## DESCRIPTION OF THE TASK
Transcribe the rows below from the line with "means (433, 629)" up to and including the line with "revised (440, 928)".

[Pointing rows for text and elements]

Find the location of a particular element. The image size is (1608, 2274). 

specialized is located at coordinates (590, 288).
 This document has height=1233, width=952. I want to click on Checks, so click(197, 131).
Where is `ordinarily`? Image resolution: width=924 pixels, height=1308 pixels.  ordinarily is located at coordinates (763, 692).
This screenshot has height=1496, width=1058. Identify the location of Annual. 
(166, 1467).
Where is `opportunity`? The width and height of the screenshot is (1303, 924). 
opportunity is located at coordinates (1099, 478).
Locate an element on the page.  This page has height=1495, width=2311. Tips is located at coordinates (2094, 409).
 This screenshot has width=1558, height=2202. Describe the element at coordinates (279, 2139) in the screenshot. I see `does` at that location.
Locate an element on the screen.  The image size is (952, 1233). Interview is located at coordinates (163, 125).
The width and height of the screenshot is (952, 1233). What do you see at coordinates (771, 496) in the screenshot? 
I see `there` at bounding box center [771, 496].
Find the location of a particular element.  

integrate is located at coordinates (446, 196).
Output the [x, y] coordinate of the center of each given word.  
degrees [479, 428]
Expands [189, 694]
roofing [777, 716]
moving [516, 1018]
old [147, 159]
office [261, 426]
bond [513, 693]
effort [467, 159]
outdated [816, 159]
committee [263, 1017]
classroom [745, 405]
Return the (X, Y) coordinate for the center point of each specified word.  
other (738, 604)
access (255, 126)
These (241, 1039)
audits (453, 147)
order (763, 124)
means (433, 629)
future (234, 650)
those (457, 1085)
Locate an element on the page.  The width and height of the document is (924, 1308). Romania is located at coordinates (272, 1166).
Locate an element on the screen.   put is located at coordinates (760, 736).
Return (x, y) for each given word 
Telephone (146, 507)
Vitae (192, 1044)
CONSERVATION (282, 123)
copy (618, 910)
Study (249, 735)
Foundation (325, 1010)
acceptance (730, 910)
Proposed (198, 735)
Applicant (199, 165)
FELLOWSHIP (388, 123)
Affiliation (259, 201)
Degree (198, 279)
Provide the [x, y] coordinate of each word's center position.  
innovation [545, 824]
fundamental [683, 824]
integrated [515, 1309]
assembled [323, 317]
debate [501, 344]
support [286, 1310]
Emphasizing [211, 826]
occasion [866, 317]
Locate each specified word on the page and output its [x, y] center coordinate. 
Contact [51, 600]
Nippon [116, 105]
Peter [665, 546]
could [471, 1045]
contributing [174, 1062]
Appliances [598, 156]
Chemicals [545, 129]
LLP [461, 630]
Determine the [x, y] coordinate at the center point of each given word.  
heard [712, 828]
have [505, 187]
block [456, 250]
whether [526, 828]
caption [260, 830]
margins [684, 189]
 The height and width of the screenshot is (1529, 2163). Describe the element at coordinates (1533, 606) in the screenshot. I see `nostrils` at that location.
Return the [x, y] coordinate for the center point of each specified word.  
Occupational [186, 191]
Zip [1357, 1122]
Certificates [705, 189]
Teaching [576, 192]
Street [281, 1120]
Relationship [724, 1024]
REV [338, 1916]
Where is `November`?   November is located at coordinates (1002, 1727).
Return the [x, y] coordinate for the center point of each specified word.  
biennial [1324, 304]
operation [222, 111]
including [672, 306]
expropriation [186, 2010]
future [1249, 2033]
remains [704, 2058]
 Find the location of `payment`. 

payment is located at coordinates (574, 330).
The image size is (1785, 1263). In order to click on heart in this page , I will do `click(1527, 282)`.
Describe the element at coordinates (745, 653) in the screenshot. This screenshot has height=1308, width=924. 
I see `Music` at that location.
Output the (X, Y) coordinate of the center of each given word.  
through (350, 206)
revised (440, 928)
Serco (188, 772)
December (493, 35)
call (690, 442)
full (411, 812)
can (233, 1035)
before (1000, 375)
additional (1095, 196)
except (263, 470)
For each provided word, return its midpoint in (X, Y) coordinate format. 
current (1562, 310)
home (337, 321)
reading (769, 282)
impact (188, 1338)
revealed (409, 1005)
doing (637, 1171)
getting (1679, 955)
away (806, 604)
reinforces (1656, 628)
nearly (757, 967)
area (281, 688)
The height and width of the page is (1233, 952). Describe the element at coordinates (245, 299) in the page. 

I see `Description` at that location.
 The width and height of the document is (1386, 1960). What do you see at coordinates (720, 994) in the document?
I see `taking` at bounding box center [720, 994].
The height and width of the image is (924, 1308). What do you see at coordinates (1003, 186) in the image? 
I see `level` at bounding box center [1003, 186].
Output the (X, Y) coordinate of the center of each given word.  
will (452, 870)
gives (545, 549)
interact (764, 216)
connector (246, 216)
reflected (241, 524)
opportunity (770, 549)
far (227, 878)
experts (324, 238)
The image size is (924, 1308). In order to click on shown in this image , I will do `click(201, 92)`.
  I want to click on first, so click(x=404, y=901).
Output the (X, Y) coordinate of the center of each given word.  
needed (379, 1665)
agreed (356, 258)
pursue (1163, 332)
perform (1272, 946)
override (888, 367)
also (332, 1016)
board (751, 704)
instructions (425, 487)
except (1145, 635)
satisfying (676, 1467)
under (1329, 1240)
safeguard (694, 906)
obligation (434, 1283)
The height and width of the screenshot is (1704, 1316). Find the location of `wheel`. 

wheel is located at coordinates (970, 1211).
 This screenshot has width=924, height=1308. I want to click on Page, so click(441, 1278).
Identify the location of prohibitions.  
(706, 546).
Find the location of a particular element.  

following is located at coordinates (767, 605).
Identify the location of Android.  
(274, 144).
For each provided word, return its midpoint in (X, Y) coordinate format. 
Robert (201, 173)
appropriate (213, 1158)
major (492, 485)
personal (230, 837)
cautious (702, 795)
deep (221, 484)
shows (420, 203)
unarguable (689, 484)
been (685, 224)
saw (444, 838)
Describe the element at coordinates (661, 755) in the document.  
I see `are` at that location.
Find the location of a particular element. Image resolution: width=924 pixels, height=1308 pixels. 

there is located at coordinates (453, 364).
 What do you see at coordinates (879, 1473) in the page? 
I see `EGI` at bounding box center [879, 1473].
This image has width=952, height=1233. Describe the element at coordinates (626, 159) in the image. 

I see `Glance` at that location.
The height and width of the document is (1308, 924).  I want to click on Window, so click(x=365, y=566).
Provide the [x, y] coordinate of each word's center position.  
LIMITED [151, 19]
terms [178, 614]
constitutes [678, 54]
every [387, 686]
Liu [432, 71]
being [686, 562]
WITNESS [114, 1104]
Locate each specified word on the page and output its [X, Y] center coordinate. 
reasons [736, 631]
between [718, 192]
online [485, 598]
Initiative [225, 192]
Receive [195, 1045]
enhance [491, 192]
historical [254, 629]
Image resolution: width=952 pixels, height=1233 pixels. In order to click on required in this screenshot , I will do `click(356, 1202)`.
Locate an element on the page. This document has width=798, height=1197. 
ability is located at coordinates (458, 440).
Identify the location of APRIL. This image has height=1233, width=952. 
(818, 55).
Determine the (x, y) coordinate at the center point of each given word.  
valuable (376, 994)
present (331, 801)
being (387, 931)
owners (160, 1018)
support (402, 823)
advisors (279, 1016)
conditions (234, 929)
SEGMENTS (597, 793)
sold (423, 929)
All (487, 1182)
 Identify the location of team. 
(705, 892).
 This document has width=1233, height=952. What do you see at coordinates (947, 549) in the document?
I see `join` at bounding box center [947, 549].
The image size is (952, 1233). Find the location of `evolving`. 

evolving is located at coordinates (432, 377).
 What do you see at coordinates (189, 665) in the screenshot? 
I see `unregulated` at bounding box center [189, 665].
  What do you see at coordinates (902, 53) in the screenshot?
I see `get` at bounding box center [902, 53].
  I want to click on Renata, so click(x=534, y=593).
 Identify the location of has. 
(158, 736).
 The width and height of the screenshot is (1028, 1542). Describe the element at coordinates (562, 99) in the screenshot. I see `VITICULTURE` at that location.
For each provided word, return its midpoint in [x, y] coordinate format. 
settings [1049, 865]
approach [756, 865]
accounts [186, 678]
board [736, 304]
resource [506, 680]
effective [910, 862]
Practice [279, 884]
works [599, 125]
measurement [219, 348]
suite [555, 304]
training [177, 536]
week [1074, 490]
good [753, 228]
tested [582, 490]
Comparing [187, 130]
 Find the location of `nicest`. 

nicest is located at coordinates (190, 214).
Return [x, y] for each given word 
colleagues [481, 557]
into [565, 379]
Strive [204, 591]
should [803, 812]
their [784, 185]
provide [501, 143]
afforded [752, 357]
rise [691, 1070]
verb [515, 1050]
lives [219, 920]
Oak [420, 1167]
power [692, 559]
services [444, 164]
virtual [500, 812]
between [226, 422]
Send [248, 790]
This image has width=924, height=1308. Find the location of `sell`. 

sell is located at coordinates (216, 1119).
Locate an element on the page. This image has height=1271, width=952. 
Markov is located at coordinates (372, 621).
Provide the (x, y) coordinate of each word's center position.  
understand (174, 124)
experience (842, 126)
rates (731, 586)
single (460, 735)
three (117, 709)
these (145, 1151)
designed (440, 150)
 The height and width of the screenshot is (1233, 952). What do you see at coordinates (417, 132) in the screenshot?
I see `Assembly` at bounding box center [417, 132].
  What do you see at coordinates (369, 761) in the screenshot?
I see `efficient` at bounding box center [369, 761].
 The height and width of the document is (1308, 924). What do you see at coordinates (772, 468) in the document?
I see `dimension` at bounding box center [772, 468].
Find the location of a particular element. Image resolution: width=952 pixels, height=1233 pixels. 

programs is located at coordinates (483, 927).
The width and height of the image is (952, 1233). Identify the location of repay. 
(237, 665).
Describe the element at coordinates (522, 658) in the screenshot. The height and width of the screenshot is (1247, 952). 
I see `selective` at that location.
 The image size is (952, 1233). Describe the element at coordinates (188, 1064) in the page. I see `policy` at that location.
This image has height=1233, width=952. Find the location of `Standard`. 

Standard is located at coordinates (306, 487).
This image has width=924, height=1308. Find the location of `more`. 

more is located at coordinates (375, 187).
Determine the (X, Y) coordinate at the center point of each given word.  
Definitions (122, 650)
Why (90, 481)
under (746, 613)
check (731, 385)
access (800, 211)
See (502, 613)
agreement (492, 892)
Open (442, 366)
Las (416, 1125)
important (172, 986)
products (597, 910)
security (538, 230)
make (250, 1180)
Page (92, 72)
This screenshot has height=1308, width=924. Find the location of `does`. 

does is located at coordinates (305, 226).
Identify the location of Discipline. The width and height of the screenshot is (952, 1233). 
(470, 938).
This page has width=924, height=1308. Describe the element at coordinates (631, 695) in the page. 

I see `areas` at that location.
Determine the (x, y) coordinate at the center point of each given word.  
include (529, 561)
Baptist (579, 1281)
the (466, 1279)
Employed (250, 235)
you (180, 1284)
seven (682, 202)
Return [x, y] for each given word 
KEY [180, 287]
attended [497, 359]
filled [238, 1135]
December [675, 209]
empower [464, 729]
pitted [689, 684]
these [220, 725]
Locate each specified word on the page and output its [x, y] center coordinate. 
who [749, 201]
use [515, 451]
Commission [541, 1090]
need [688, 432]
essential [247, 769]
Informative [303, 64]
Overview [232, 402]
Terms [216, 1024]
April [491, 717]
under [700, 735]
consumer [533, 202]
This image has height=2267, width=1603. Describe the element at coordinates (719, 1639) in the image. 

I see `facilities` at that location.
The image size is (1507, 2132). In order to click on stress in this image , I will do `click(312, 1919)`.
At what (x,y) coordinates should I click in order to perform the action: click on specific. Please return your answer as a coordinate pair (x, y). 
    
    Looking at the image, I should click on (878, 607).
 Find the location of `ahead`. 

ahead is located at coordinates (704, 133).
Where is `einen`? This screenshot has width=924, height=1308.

## EXERCISE RESULT
means (433, 629)
future (234, 650)
those (457, 1085)
Locate an element on the page.  The width and height of the document is (924, 1308). Romania is located at coordinates (272, 1166).
Locate an element on the screen.   put is located at coordinates (760, 736).
Return (x, y) for each given word 
Telephone (146, 507)
Vitae (192, 1044)
CONSERVATION (282, 123)
copy (618, 910)
Study (249, 735)
Foundation (325, 1010)
acceptance (730, 910)
Proposed (198, 735)
Applicant (199, 165)
FELLOWSHIP (388, 123)
Affiliation (259, 201)
Degree (198, 279)
Provide the [x, y] coordinate of each word's center position.  
innovation [545, 824]
fundamental [683, 824]
integrated [515, 1309]
assembled [323, 317]
debate [501, 344]
support [286, 1310]
Emphasizing [211, 826]
occasion [866, 317]
Locate each specified word on the page and output its [x, y] center coordinate. 
Contact [51, 600]
Nippon [116, 105]
Peter [665, 546]
could [471, 1045]
contributing [174, 1062]
Appliances [598, 156]
Chemicals [545, 129]
LLP [461, 630]
Determine the [x, y] coordinate at the center point of each given word.  
heard [712, 828]
have [505, 187]
block [456, 250]
whether [526, 828]
caption [260, 830]
margins [684, 189]
 The height and width of the screenshot is (1529, 2163). Describe the element at coordinates (1533, 606) in the screenshot. I see `nostrils` at that location.
Return the [x, y] coordinate for the center point of each specified word.  
Occupational [186, 191]
Zip [1357, 1122]
Certificates [705, 189]
Teaching [576, 192]
Street [281, 1120]
Relationship [724, 1024]
REV [338, 1916]
Where is `November`?   November is located at coordinates (1002, 1727).
Return the [x, y] coordinate for the center point of each specified word.  
biennial [1324, 304]
operation [222, 111]
including [672, 306]
expropriation [186, 2010]
future [1249, 2033]
remains [704, 2058]
 Find the location of `payment`. 

payment is located at coordinates (574, 330).
The image size is (1785, 1263). In order to click on heart in this page , I will do `click(1527, 282)`.
Describe the element at coordinates (745, 653) in the screenshot. This screenshot has height=1308, width=924. 
I see `Music` at that location.
Output the (X, Y) coordinate of the center of each given word.  
through (350, 206)
revised (440, 928)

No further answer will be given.